# first cut today



## hobbit-hut (Feb 7, 2013)

[attachment=17937]First cut off the IRW and my little stihl 310 with a 26 inch bar went threw it like butter. We have had cool weather and the tree has only been on th ground a month. Just starting to check on the end a little. [attachment=17936]


----------



## hobbit-hut (Feb 7, 2013)

[attachment=17941][attachment=17940] more photos of the log, I have been thinking how to cut it and Have decided to turn most of it into bowl and vase blanks. And a few end table tops.


----------



## Bigg081 (Feb 7, 2013)

HOLY WOW!!!! Ill take a LFRB size slab! How much????


----------



## hobbit-hut (Feb 7, 2013)

As a Vet. and a former Firefighter I don't sell wood to you. I give it away if you pay the shipping when I get the box loaded don't send anything now. I'm backed up a little and have a lot going on. So that's the catch , you have to wait a little bit.


----------



## shadetree_1 (Feb 7, 2013)

hobbit-hut said:


> As a Vet. and a former Firefighter I don't sell wood to you. I give it away if you pay the shipping when I get the box loaded don't send anything now. I'm backed up a little and have a lot going on. So that's the catch , you have to wait a little bit.



Being a vet myself I want to thank you for doing what you do, Thank you sir ! You are a gentleman and a scholar. May you live long and prosper.


----------



## Bigg081 (Feb 7, 2013)

hobbit-hut said:


> As a Vet. and a former Firefighter I don't sell wood to you. I give it away if you pay the shipping when I get the box loaded don't send anything now. I'm backed up a little and have a lot going on. So that's the catch , you have to wait a little bit.



Wow. Im speechless! Thank you so much. You dont even know how awesome that is for me. Ill PM you. 

P.S. I have plenty of patience.


----------



## manbuckwal (Feb 7, 2013)

hobbit-hut said:


> First cut off the IRW and my little stihl 310 with a 26 inch bar went threw it like butter. We have had cool weather and the tree has only been on th ground a month. Just starting to check on the end a little.



Nice Wood Lowell !!!!!


----------



## Dane Fuller (Feb 7, 2013)

Being another vet, I echo what shadetree says, Lowell. Thank you!


----------



## hobbit-hut (Feb 8, 2013)

Thanks Rob, I was just about to ask for ideas on how best to cut it. Your addvice and comments are always welcome and appreciated.


----------



## Bigg081 (Feb 8, 2013)

That will make some gorgeous boards and blocks!


----------



## hobbit-hut (Feb 25, 2013)

[attachment=19154][attachment=19153]Ok Bigg081, I got yours cut and it's in the box will mail tomorrow.


----------



## DKMD (Feb 25, 2013)

That's a great looking chunk of wood, Lowell! Looking forward to seeing more of this stuff!


----------



## Bigg081 (Feb 25, 2013)

hobbit-hut said:


> Ok Bigg081, I got yours cut and it's in the box will mail tomorrow.

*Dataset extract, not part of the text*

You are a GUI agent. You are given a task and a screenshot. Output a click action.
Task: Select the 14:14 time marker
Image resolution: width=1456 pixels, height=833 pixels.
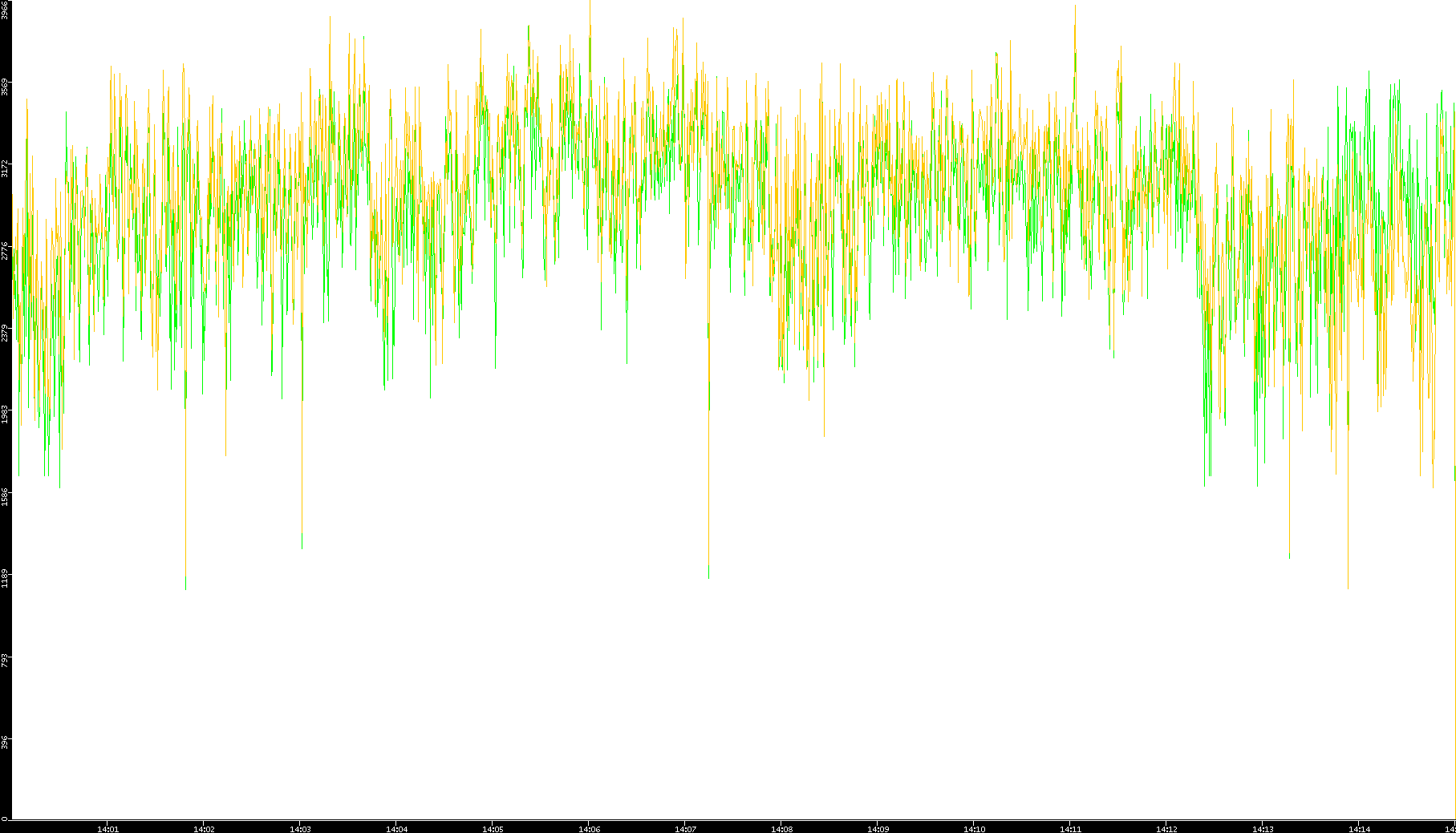pyautogui.click(x=1359, y=829)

Wow that is some good looking wood. What size is that. It looks really big. Waiting on it to dry will really test my patience. Please PM me with $$ details.


----------



## David Van Asperen (Feb 25, 2013)

Great wood GRAND jesture. I am again amazed at the generousity of Wood Barter member. I am so fortunate to have found this site. WB members are the most giving ( lumber, info and support) of any forum that I have EVER heard of. I have members that care like that and a few friends, but to find a WWW site that is filled with such people is amazing.I really am proud to be a WB member and will do my best to uphold this legacy.


----------



## Bigg081 (Feb 26, 2013)

David Van Asperen said:


> Great wood GRAND jesture. I am again amazed at the generousity of Wood Barter member. I am so fortunate to have found this site. WB members are the most giving ( lumber, info and support) of any forum that I have EVER heard of. I have members that care like that and a few friends, but to find a WWW site that is filled with such people is amazing.I really am proud to be a WB member and will do my best to uphold this legacy.

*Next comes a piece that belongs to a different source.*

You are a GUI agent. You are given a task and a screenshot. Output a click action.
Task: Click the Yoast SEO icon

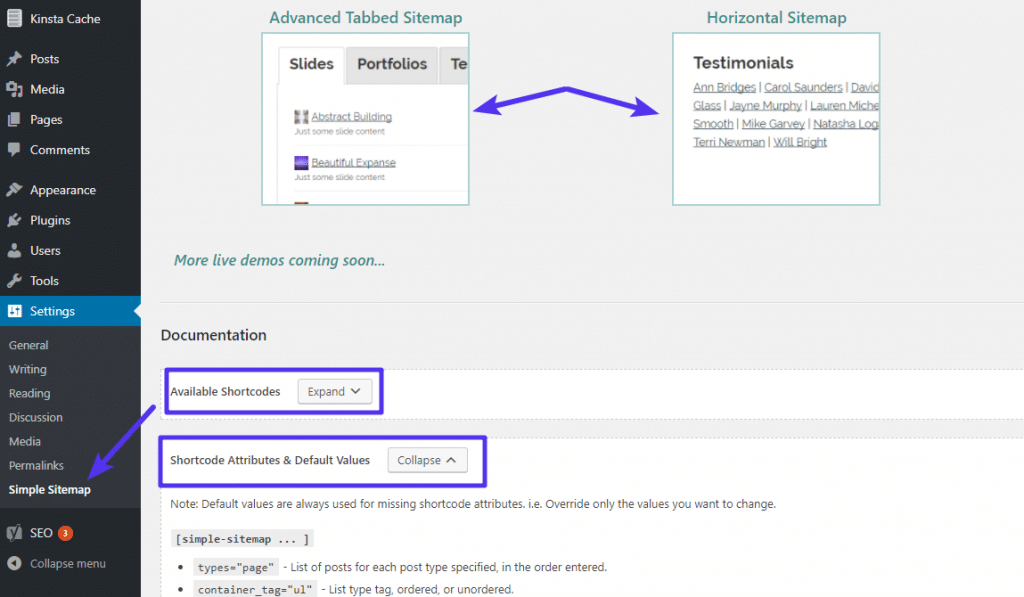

That is the TRUTH. Everyone is so caring and thoughtful. There are times that I can really show my Newbie stripes and I have never been ridiculed or shunned. Maybe a stiff correction but nothing that was never warranted (in fact it was needed). 

Again Lowell thank you so much for your generosity. It doesnt go unnoticed or unappreciated.


----------



## hobbit-hut (Feb 26, 2013)

I thank you for your sacrifice and service.


----------



## Bigg081 (Mar 1, 2013)

Lowell, received the wood today. What a hunk! Poor mailman just glared at me. Oh the surprise I got when I opened to box and got a sniff! I wasn't warned of the grand aroma! Haha. Thanks again Lowell!


----------